● **Aim**: Substitute "desktop automation agent" for every occurrence of "computer-use agent" in the data below and leave everything else unchanged.
══════
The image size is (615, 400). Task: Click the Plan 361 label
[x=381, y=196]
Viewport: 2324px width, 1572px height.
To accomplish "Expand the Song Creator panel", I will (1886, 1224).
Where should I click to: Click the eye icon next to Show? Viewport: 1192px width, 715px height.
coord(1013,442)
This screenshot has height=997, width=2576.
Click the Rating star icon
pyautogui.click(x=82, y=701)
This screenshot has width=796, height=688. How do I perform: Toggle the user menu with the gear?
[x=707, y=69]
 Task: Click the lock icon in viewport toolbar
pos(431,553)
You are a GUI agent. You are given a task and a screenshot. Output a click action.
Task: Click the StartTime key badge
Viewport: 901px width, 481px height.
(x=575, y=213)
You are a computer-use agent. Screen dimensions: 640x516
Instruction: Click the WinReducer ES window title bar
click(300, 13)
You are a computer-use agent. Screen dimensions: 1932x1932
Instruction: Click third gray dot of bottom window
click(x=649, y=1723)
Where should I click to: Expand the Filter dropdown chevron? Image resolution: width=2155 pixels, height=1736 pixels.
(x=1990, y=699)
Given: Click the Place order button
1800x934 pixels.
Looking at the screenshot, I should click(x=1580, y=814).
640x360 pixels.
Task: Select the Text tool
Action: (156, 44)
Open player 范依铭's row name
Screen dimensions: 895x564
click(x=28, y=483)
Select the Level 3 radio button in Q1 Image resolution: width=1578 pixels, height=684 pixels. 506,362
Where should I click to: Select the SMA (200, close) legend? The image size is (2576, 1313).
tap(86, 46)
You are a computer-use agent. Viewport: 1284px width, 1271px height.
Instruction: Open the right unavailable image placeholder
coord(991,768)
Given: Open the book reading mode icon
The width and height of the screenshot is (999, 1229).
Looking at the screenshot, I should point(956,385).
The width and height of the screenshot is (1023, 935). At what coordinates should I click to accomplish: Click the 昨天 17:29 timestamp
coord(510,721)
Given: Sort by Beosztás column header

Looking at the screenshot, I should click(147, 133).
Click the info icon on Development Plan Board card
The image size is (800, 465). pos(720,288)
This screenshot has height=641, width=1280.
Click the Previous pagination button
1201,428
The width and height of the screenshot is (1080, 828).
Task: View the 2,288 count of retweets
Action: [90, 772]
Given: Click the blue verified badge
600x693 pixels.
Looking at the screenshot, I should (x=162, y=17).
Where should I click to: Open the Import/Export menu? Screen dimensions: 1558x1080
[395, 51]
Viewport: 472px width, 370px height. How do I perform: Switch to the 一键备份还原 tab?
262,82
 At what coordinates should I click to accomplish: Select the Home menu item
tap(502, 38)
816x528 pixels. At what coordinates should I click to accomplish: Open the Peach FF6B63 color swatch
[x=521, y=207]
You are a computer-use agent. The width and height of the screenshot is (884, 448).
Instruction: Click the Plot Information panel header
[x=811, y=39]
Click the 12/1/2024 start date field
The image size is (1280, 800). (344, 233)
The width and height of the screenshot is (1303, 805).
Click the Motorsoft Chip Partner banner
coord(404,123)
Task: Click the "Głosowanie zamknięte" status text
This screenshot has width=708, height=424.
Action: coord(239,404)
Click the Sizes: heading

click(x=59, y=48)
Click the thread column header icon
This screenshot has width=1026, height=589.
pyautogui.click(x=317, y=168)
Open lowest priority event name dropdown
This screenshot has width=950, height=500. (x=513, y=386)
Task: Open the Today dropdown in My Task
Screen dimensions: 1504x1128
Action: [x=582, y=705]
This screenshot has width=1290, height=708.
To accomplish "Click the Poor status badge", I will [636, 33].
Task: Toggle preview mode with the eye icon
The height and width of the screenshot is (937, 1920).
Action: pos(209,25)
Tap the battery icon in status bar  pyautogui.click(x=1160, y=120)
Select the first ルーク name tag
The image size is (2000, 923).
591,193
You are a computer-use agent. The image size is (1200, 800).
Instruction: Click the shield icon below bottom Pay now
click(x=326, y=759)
══════
● **The completed task**:
The image size is (615, 400). Task: Click the Plan 361 label
[x=381, y=196]
Viewport: 2324px width, 1572px height.
To accomplish "Expand the Song Creator panel", I will (1886, 1224).
Where should I click to: Click the eye icon next to Show? Viewport: 1192px width, 715px height.
coord(1013,442)
This screenshot has height=997, width=2576.
Click the Rating star icon
pyautogui.click(x=82, y=701)
This screenshot has width=796, height=688. How do I perform: Toggle the user menu with the gear?
[x=707, y=69]
 Task: Click the lock icon in viewport toolbar
pos(431,553)
You are a GUI agent. You are given a task and a screenshot. Output a click action.
Task: Click the StartTime key badge
Viewport: 901px width, 481px height.
(x=575, y=213)
You are a desktop automation agent. Screen dimensions: 640x516
Instruction: Click the WinReducer ES window title bar
click(300, 13)
You are a desktop automation agent. Screen dimensions: 1932x1932
Instruction: Click third gray dot of bottom window
click(x=649, y=1723)
Where should I click to: Expand the Filter dropdown chevron? Image resolution: width=2155 pixels, height=1736 pixels.
(x=1990, y=699)
Given: Click the Place order button
1800x934 pixels.
Looking at the screenshot, I should click(x=1580, y=814).
640x360 pixels.
Task: Select the Text tool
Action: (156, 44)
Open player 范依铭's row name
Screen dimensions: 895x564
click(x=28, y=483)
Select the Level 3 radio button in Q1 Image resolution: width=1578 pixels, height=684 pixels. 506,362
Where should I click to: Select the SMA (200, close) legend? The image size is (2576, 1313).
tap(86, 46)
You are a desktop automation agent. Viewport: 1284px width, 1271px height.
Instruction: Open the right unavailable image placeholder
coord(991,768)
Given: Open the book reading mode icon
The width and height of the screenshot is (999, 1229).
Looking at the screenshot, I should point(956,385).
The width and height of the screenshot is (1023, 935). At what coordinates should I click to accomplish: Click the 昨天 17:29 timestamp
coord(510,721)
Given: Sort by Beosztás column header

Looking at the screenshot, I should click(147, 133).
Click the info icon on Development Plan Board card
The image size is (800, 465). pos(720,288)
This screenshot has height=641, width=1280.
Click the Previous pagination button
1201,428
The width and height of the screenshot is (1080, 828).
Task: View the 2,288 count of retweets
Action: [90, 772]
Given: Click the blue verified badge
600x693 pixels.
Looking at the screenshot, I should (x=162, y=17).
Where should I click to: Open the Import/Export menu? Screen dimensions: 1558x1080
[395, 51]
Viewport: 472px width, 370px height. How do I perform: Switch to the 一键备份还原 tab?
262,82
 At what coordinates should I click to accomplish: Select the Home menu item
tap(502, 38)
816x528 pixels. At what coordinates should I click to accomplish: Open the Peach FF6B63 color swatch
[x=521, y=207]
You are a desktop automation agent. The width and height of the screenshot is (884, 448).
Instruction: Click the Plot Information panel header
[x=811, y=39]
Click the 12/1/2024 start date field
The image size is (1280, 800). (344, 233)
The width and height of the screenshot is (1303, 805).
Click the Motorsoft Chip Partner banner
coord(404,123)
Task: Click the "Głosowanie zamknięte" status text
This screenshot has width=708, height=424.
Action: coord(239,404)
Click the Sizes: heading

click(x=59, y=48)
Click the thread column header icon
This screenshot has width=1026, height=589.
pyautogui.click(x=317, y=168)
Open lowest priority event name dropdown
This screenshot has width=950, height=500. (x=513, y=386)
Task: Open the Today dropdown in My Task
Screen dimensions: 1504x1128
Action: [x=582, y=705]
This screenshot has width=1290, height=708.
To accomplish "Click the Poor status badge", I will [636, 33].
Task: Toggle preview mode with the eye icon
The height and width of the screenshot is (937, 1920).
Action: pos(209,25)
Tap the battery icon in status bar  pyautogui.click(x=1160, y=120)
Select the first ルーク name tag
The image size is (2000, 923).
591,193
You are a desktop automation agent. The image size is (1200, 800).
Instruction: Click the shield icon below bottom Pay now
click(x=326, y=759)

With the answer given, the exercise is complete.